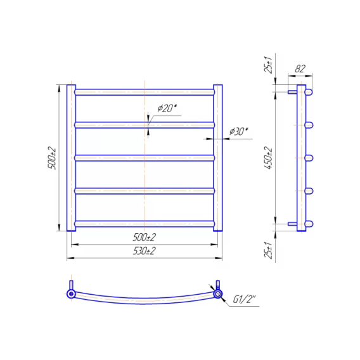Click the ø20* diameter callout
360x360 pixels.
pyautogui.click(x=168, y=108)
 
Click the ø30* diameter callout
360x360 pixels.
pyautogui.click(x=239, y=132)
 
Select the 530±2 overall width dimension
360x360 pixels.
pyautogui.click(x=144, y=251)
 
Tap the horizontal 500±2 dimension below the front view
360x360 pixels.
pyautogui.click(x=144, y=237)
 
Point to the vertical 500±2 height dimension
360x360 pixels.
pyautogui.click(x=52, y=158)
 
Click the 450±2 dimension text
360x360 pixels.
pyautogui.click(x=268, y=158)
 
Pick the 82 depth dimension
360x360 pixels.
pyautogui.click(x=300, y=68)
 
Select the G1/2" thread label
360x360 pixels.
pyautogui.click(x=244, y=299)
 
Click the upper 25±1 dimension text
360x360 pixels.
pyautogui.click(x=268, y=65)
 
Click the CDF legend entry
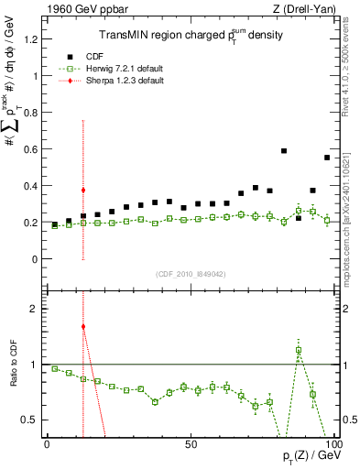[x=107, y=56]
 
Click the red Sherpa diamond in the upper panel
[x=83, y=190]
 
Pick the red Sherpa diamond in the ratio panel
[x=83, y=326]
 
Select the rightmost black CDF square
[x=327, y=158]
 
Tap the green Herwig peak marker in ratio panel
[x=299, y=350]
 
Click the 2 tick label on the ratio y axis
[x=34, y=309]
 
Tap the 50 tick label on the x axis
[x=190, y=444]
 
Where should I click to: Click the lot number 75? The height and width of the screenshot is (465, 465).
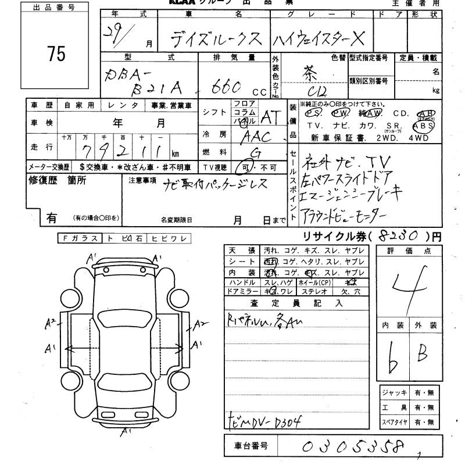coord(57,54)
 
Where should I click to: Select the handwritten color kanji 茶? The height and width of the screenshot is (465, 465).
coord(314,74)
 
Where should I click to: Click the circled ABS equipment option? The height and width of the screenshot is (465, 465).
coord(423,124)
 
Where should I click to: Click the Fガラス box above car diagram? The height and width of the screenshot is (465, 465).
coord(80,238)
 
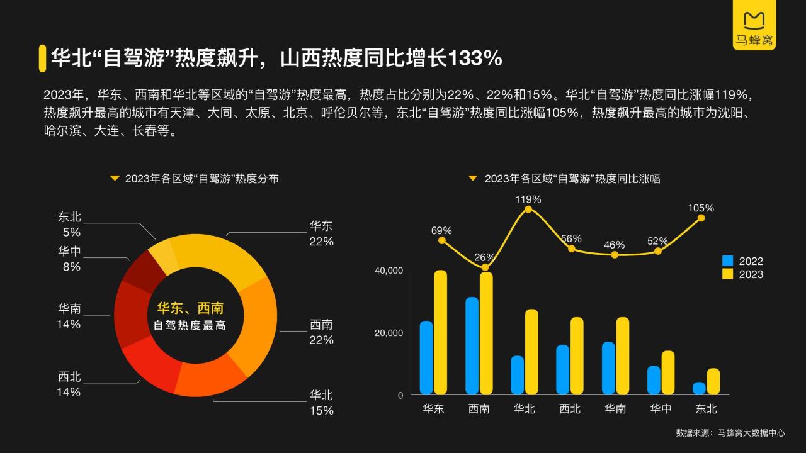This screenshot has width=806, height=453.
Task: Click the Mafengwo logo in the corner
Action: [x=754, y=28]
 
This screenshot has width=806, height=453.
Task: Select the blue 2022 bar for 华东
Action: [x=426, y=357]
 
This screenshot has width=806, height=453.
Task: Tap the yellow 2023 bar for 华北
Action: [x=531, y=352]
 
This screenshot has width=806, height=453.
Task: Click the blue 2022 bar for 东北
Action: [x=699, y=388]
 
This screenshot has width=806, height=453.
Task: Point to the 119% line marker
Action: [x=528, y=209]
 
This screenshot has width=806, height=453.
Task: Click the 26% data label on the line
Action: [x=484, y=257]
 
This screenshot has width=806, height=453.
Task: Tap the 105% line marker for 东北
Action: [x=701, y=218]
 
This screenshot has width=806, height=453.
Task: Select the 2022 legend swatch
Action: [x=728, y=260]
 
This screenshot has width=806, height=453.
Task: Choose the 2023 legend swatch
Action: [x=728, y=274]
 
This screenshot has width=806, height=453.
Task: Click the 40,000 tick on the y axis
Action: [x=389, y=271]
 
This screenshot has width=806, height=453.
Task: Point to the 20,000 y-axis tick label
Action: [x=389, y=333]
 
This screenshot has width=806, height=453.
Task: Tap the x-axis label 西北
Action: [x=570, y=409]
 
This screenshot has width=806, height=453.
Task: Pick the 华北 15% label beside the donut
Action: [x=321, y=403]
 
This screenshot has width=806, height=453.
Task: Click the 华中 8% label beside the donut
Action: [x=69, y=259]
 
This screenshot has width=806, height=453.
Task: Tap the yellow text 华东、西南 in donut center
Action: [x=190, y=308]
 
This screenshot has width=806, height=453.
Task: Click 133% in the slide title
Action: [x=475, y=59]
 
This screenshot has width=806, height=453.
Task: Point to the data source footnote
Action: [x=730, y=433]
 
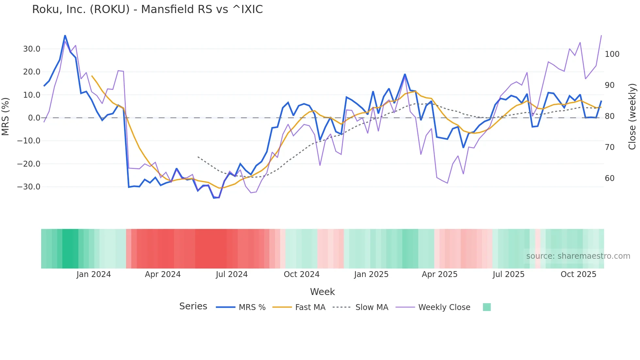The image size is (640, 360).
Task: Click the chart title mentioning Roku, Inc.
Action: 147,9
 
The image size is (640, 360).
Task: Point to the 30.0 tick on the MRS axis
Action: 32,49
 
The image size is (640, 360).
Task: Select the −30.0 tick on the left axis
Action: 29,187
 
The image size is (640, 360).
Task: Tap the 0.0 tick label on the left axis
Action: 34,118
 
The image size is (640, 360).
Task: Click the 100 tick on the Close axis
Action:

- - - - - - -

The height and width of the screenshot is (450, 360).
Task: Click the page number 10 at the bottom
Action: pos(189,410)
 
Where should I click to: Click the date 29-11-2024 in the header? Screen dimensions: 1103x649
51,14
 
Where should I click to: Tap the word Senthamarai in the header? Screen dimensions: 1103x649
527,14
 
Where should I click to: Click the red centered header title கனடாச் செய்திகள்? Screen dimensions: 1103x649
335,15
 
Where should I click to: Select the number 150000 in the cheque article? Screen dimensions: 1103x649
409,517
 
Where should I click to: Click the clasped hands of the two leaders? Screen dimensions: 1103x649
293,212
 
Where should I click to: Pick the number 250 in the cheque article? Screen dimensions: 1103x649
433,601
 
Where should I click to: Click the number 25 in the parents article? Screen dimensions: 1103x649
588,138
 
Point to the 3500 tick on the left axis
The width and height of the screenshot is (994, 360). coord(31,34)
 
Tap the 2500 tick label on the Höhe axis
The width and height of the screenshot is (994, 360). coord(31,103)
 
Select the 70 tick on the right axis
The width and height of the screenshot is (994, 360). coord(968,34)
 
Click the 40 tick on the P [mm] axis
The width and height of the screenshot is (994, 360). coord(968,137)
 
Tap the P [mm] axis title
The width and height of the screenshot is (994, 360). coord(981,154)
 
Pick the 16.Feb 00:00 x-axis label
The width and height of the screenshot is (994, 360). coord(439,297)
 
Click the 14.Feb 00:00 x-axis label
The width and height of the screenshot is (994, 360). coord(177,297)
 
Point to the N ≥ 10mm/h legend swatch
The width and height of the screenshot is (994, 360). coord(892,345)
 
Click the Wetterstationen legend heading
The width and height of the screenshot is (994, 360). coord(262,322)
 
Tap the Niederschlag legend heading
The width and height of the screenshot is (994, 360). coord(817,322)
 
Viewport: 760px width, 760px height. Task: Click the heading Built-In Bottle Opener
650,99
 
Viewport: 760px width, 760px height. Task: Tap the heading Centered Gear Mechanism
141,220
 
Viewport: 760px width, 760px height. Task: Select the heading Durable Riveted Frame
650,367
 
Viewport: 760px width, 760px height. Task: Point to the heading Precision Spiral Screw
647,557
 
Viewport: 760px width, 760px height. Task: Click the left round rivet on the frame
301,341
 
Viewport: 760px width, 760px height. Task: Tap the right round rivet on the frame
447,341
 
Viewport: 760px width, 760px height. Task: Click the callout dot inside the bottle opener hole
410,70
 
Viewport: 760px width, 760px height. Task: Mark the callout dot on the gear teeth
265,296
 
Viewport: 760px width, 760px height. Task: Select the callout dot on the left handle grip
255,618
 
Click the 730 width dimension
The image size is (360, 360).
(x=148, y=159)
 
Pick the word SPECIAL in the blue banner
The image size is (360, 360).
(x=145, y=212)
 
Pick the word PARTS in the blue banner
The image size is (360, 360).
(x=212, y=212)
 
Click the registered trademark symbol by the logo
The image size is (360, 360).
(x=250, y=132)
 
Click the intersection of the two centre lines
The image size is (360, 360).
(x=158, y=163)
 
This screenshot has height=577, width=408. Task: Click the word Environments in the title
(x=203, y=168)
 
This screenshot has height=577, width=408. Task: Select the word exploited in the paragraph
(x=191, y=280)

- - - - - - -

■ **WRITTEN TASK**:
Render the lines from the one that contains "Click the ø20* diameter callout" through the one that contains "coord(57,54)" as a Markdown table with the columns Row and Line, skipping blank lines. Leave the pictures out.

■ **RESPONSE TO THE EXERCISE**:
| Row | Line |
|---|---|
| 1 | Click the ø20* diameter callout |
| 2 | 360x360 pixels. |
| 3 | pyautogui.click(x=168, y=108) |
| 4 | Click the ø30* diameter callout |
| 5 | 360x360 pixels. |
| 6 | pyautogui.click(x=239, y=132) |
| 7 | Select the 530±2 overall width dimension |
| 8 | 360x360 pixels. |
| 9 | pyautogui.click(x=144, y=251) |
| 10 | Tap the horizontal 500±2 dimension below the front view |
| 11 | 360x360 pixels. |
| 12 | pyautogui.click(x=144, y=237) |
| 13 | Point to the vertical 500±2 height dimension |
| 14 | 360x360 pixels. |
| 15 | pyautogui.click(x=52, y=158) |
| 16 | Click the 450±2 dimension text |
| 17 | 360x360 pixels. |
| 18 | pyautogui.click(x=268, y=158) |
| 19 | Pick the 82 depth dimension |
| 20 | 360x360 pixels. |
| 21 | pyautogui.click(x=300, y=68) |
| 22 | Select the G1/2" thread label |
| 23 | 360x360 pixels. |
| 24 | pyautogui.click(x=244, y=299) |
| 25 | Click the upper 25±1 dimension text |
| 26 | 360x360 pixels. |
| 27 | pyautogui.click(x=268, y=65) |
| 28 | Click the CDF legend entry |
| 29 | [x=107, y=56] |
| 30 | Click the red Sherpa diamond in the upper panel |
| 31 | [x=83, y=190] |
| 32 | Pick the red Sherpa diamond in the ratio panel |
| 33 | [x=83, y=326] |
| 34 | Select the rightmost black CDF square |
| 35 | [x=327, y=158] |
| 36 | Tap the green Herwig peak marker in ratio panel |
| 37 | [x=299, y=350] |
| 38 | Click the 2 tick label on the ratio y axis |
| 39 | [x=34, y=309] |
| 40 | Tap the 50 tick label on the x axis |
| 41 | [x=190, y=444] |
| 42 | Where should I click to: Click the lot number 75? The height and width of the screenshot is (465, 465). |
| 43 | coord(57,54) |